I’ve just bought an OpenVZ VPS. Good news: the provider has a Slackware template! Bad news: it’s the same ancient Slackware 13.37 template that AlienBOB blogged about last year. See ‘Running Slackware 14.1 in an OpenVZ VPS’ at Alien Pastures.

Slackware 14.1

AlienBOB’s Slackware 14.1 template is available on openvz.org, see the ‘Contributed templates’ here: https://openvz.org/Download/template/precreated

What can you do if your VPS provider hasn’t made the Slackware 14.1 template available? You can download and install more network packages from Slackware 13.37, and then you can download and upgrade to 14.0, and then you can download and upgrade to 14.1. Obviously this is tedious and painful.

But there is a sneaky way of directly using the Slackware 14.1 template to upgrade a running Slackware 13.37 VPS.

  • First, please backup everything important to another system!

  • Now copy AlienBOB’s template into your VPS. For a new Slackware 13.37 VPS, you will have to download it to another system and then use scp to copy it into your VPS, because the 13.37 template is extremely minimalist, and ssh/scp is the only network tool that is installed.

  • When you have the template inside your vps, create a new directory and extract AlienBOB’s template into it.
    mkdir /new
    cd /new
    tar xf ~/slackware-14.1-x86_64-minimal-20150519.tar.xz
    
  • Now you need to customise some of the files in /new/etc/ – here is what I did, but please use your head and do the right thing for your own system:

  • Edit /new/etc/rc.d/rc.inet1.conf, mine is now like this:
    IFNAME[0]="venet0"
    IPADDR[0]="31.7.184.118"
    NETMASK[0]="255.255.255.255"
    USE_DHCP[0]=""
    DHCP_HOSTNAME[0]=""
    GATEWAY="192.0.2.1"
    
  • I got ipv6 working on the venet0 device, by adding this to /new/etc/rc.d/rc.local:
    ip -6 route add ::/0 dev venet0
    ip -6 addr add 2a01:4a0:25::47a0:41fc dev venet0
    
  • Preserved some more files
    cp /etc/HOSTNAME /etc/hosts /new/etc/
    cp /etc/ssh/ssh_host_* /new/etc/ssh/
    cp /etc/passwd /etc/shadow /etc/group /new/etc/
    
  • Disabled system logging
    chmod ugo-x /new/etc/rc.d/rc.syslog
    
  • It turns out that my VPS provider re-edits /etc/inittab and /etc/rc.d/rc.inet1 on every reboot. Two getty entries are added to the end of /etc/inittab to support the VPS serial console, and /etc/rc.d/rc.inet1 is clumsily edited (probably with sed) to change all occurrences of ‘eth’ to ‘venet’, and to add an extra static route. It also turns out that this can be prevented by setting the ‘immutable’ flag on these files.

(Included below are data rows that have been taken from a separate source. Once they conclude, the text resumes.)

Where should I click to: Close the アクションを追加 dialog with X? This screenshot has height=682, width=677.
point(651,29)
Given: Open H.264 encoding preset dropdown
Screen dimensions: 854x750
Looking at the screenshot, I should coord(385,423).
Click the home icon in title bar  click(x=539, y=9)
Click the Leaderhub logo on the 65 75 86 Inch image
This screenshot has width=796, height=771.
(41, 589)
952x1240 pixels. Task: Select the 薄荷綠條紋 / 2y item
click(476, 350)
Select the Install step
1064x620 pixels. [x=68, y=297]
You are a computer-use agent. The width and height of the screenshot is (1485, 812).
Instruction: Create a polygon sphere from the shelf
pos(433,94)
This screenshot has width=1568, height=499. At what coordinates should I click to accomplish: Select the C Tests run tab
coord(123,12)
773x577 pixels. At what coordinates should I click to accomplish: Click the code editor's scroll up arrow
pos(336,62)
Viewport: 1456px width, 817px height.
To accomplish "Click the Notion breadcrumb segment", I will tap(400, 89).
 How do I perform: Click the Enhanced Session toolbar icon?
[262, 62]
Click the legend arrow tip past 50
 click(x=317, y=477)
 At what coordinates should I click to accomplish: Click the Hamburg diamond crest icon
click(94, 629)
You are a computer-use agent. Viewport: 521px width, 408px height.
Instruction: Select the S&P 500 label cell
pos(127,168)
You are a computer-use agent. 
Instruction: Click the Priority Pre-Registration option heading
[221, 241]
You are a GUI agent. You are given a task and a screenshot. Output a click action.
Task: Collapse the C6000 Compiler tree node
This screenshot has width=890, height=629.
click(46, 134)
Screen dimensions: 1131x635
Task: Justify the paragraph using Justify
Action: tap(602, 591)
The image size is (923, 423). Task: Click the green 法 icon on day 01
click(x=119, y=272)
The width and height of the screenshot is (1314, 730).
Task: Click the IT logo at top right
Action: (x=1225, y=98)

  • Now you can start the sneaky upgrade from 13.37 to 14.1. Bind-mount the real filesystem root into your new directory:
    mkdir /new/real
    mount --bind / /new/real
    
  • Enter a chroot environment using your new directory:
    chroot /new
    
  • Move the old directories out of the real root, and copy the new directories into the real root:
    mkdir /old
    for d in /bin /etc /lib* /sbin /usr /var ; do
      mv /real/$d /old/
      cp -a $d /real/
    done
    
  • Exit the chroot. Hopefully you still have a working VPS! You can now delete /new, and reboot. Good luck!

Slackware 14.2

You can simply install 14.1 as above, and then upgrade manually to 14.2. AlienBOB’s 14.1 template has all the required packages and is configured so that slackpkg will work properly.

The new version of /etc/rc.d/rc.S in 14.2 needs some changes, corresponding to AlienBOB’s rc.S in the 14.1 template. I’ve put a copy of my attempt here: rc.S.new

Alternatively, if you are feeling very confident, you can create your own Slackware 14.2 template, using AlienBOB’s script create_slackware_openvz_template.sh and Weber K.’s comment from Alien Pastures (see October 10, 2016 at 11:32).